Usaha pemenuhan hak-hak anak dalam ruang kota mendorong terbentuknya berbagai program Kota Layak Anak di Indonesia, salah satunya adalah Ruang Publik Terpadu Ramah Anak (RPTRA) pada empat Kota Administrasi di Provinsi DKI Jakarta. RPTRA dibentuk untuk memenuhi salah satu kebutuhan utama anak, yaitu bermain. Namun, penyediaan fasilitas yang ramah bagi anak ditemukan hanya tersedia pada komponen di dalam lokasi tujuan anak saja, sedangkan fasilitas perjalanan masih dibiarkan berbahaya bagi anak. Keluaran penelitian ini selain dapat digunakan untuk mengoptimalkan kinerja RPTRA sendiri, juga dapat dijadikan rekomendasi bagi program KLA selanjutnya, yang masih sangat kurang memperhatikan intervensi dalam komponen fisik.

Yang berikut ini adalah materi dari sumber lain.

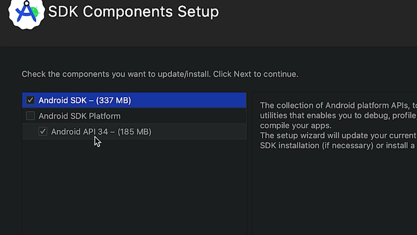The image size is (417, 235).
Task: Select the Android SDK Platform row label
Action: click(x=79, y=116)
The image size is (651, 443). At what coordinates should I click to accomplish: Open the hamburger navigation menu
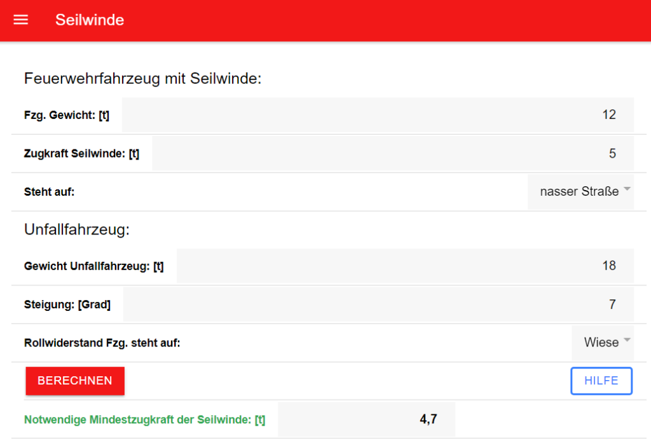pos(20,20)
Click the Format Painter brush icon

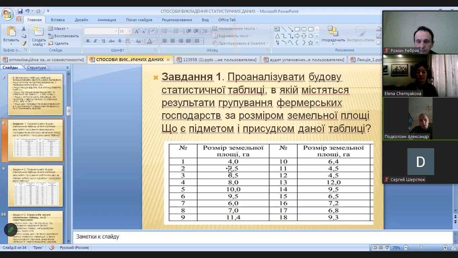point(23,43)
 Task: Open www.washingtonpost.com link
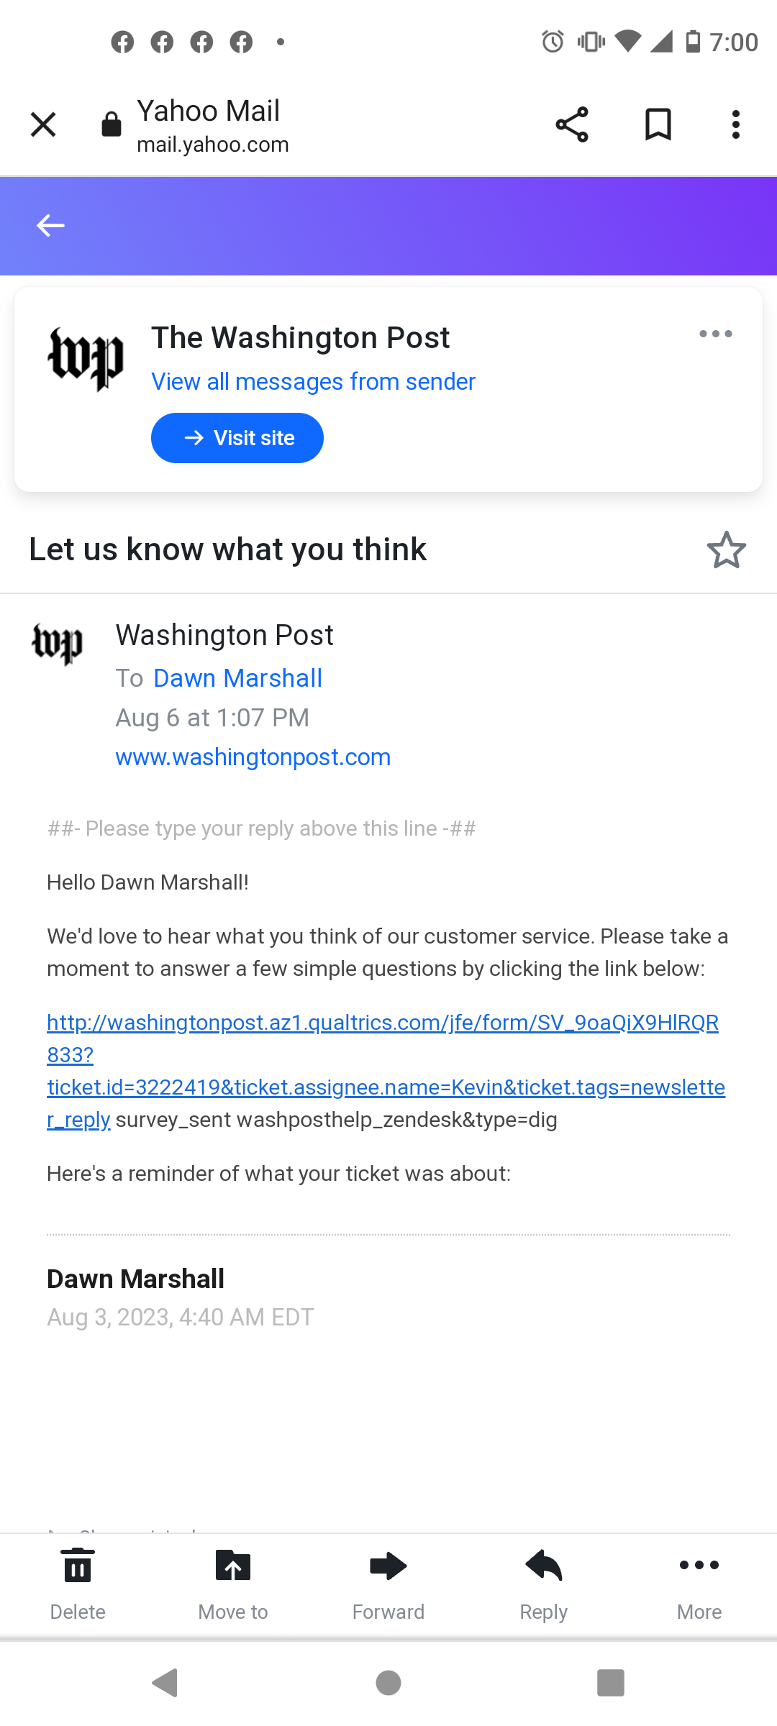[253, 757]
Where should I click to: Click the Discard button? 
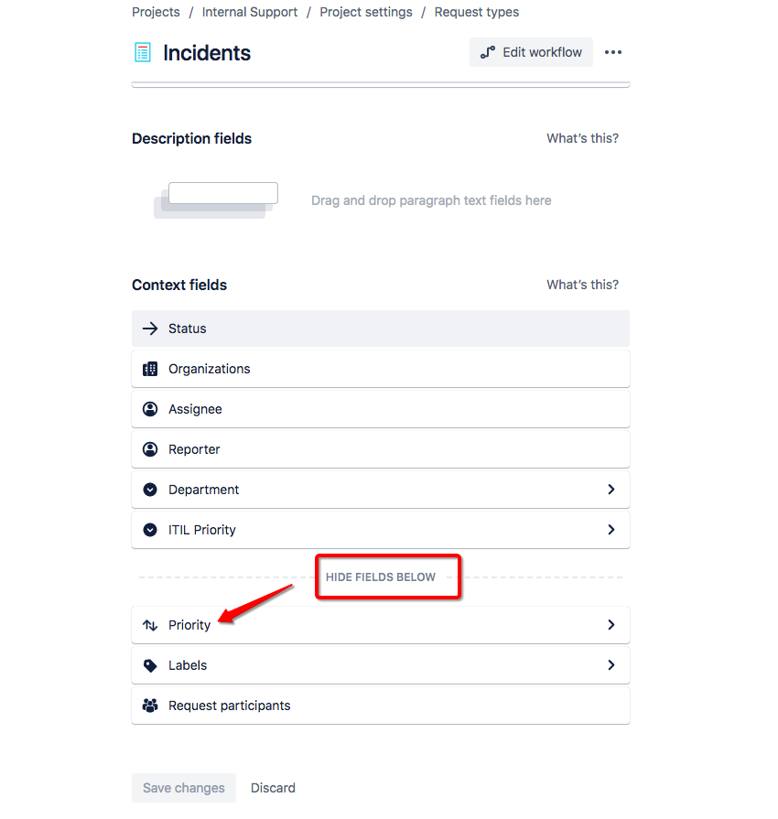(x=273, y=788)
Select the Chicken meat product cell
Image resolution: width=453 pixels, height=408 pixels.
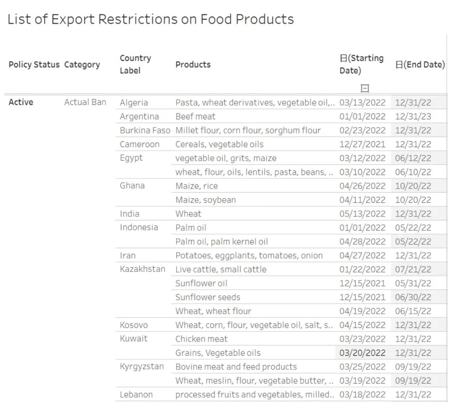(x=201, y=339)
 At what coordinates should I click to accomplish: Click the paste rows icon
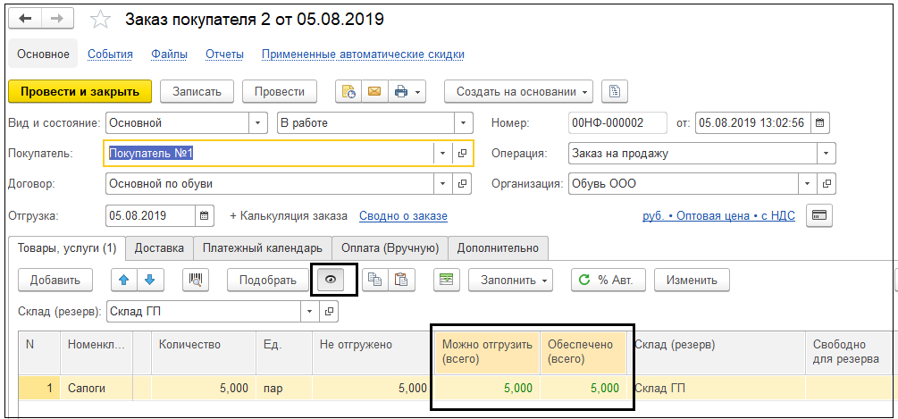click(401, 280)
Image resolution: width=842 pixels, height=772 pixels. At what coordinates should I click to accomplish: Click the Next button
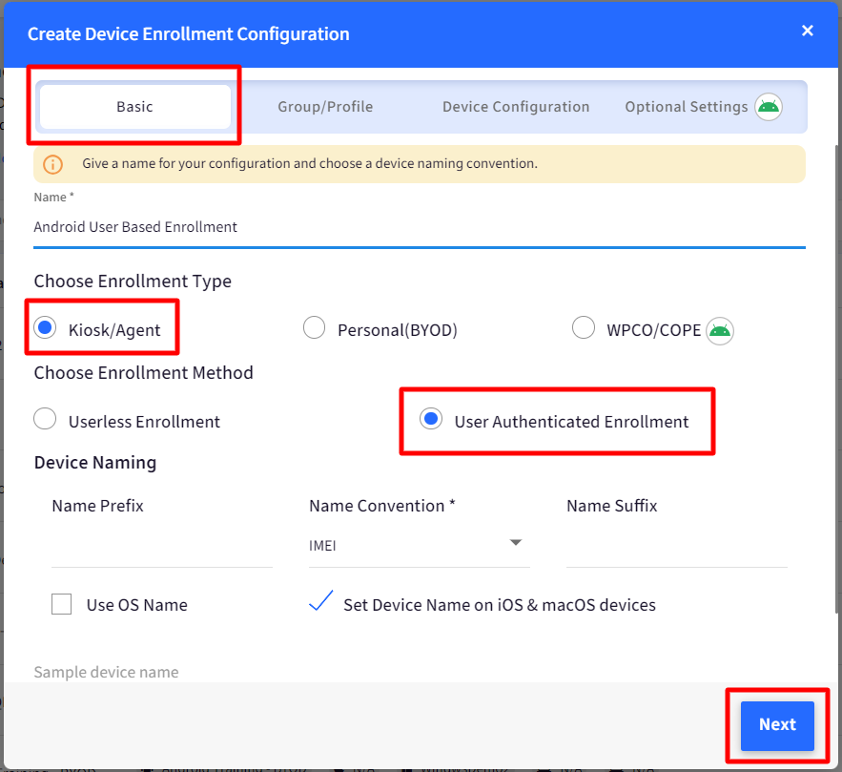click(777, 726)
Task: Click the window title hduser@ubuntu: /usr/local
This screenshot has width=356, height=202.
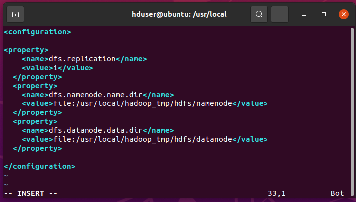Action: [x=179, y=14]
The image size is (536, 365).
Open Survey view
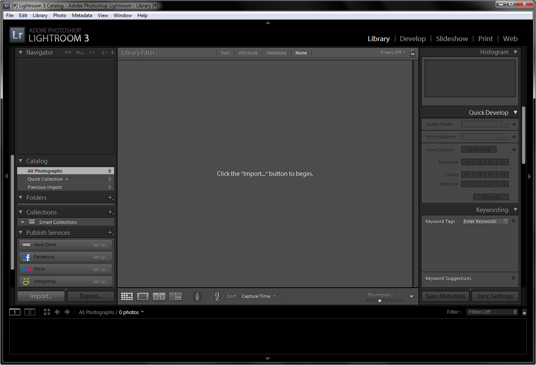pyautogui.click(x=175, y=296)
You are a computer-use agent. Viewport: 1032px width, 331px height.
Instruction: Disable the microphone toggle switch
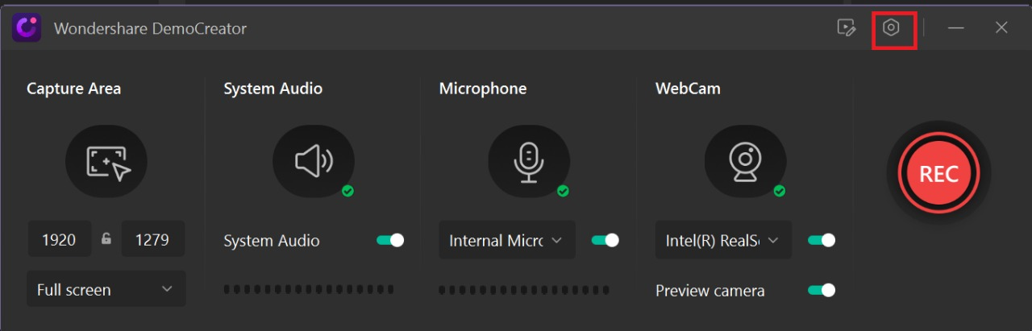pos(605,240)
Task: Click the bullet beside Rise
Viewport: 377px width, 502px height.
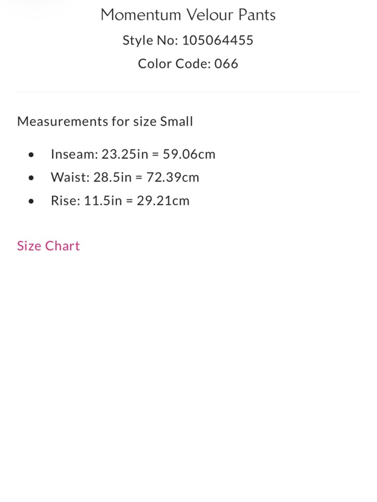Action: pos(31,201)
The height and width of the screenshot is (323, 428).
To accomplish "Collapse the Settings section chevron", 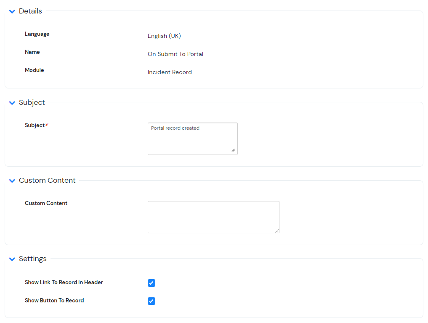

Tujuan dari penelitian ini adalah untuk mengevaluasi kinerja RPTRA DKI Jakarta. Penilaian kinerja RPTRA tersebut terbagi menjadi komponen di dalam taman bermain (RPTRA) dan komponen aksesibilitas anak dari rumah menuju RPTRA. Untuk memenuhi tujuan penelitian, langkah awal adalah perumusan kriteria dan indikator lingkungan ramah anak yang akan digunakan untuk menilai kondisi eksisting di setiap RPTRA. Indikator yang disusun menjadi dasar untuk melihat ketercapaian sarana dan prasarana eksisting terhadap kondisi ideal, sebagai pendekatan dari sisi sediaan. Selain itu, indikator juga digunakan untuk melihat persepsi orang tua sebagai perwakilan anak, terhadap setiap RPTRA sebagai pendekatan dari penilaian persepsi pengguna ruang.
Terdapat lima kriteria lingkungan ramah anak yang digunakan dalam penilaian, yaitu keamanan; keselamatan dan kesehatan; kenyamanan; kemudahan; dan petualangan dan pengalaman baru. Berdasarkan hasil survei dan analisis, ditemukan bahwa dari sisi sediaan, kinerja di dalam RPTRA, dinilai sudah „Cukup‟ dalam memenuhi kebutuhan bermain anak. Namun, sangat disayangkan kondisi fasilitas perjalanan di anak di semua RPTRA masih jauh dari kondisi ideal, terutama pada kriteria keselamatan dan kesehatan; kemudahan; dan petualangan dan pengalaman baru. Terdapat beberapa komponen yang telah baik terpenuhi secara sediaan, namun ternyata masih belum dapat membuat orang tua atau pendamping anak tenang dan yakin untuk melepas anaknya bermain sendiri di luar rumah. Hasil evaluasi yang keluar menjadi rekomendasi untuk setiap RPTRA, dapat digunakan untuk memastikan kebutuhan anak terpenuhi saat beraktivitas di sekitar kawasan tersebut.